**Problem details:** Should an entry contain an image, omit it and repeat the rest exactly.

Stored data entries
******

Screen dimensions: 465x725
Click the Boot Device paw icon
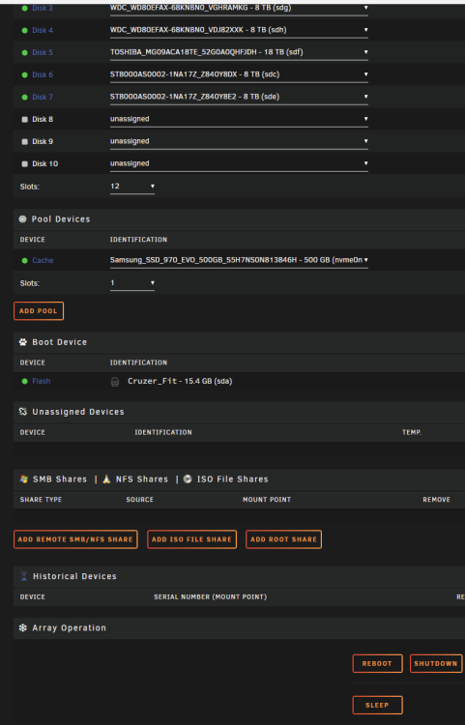[x=22, y=342]
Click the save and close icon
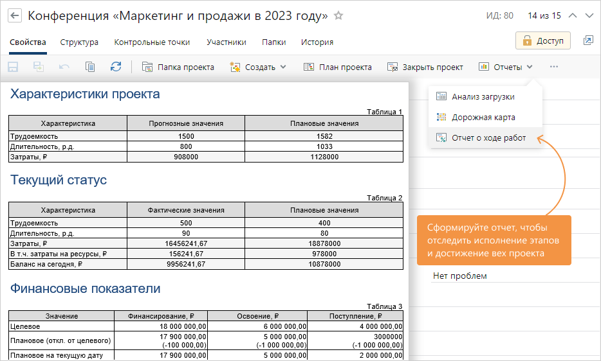Screen dimensions: 601x361 click(x=39, y=67)
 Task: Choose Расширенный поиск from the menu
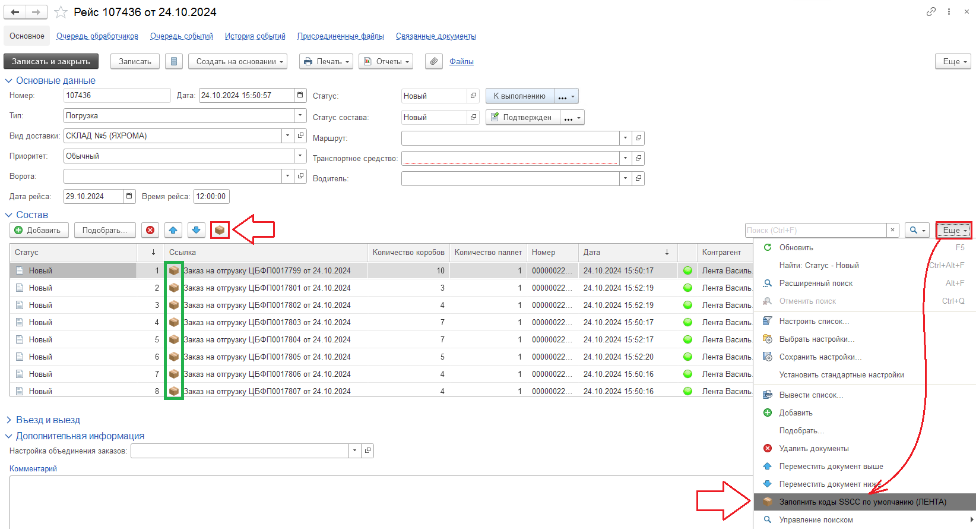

******

**Response to the task:**
Screen dimensions: 465x725
Click the Boot Device paw icon
[x=22, y=342]
Click the save and close icon
Screen dimensions: 601x361 click(x=39, y=67)
 Task: Choose Расширенный поиск from the menu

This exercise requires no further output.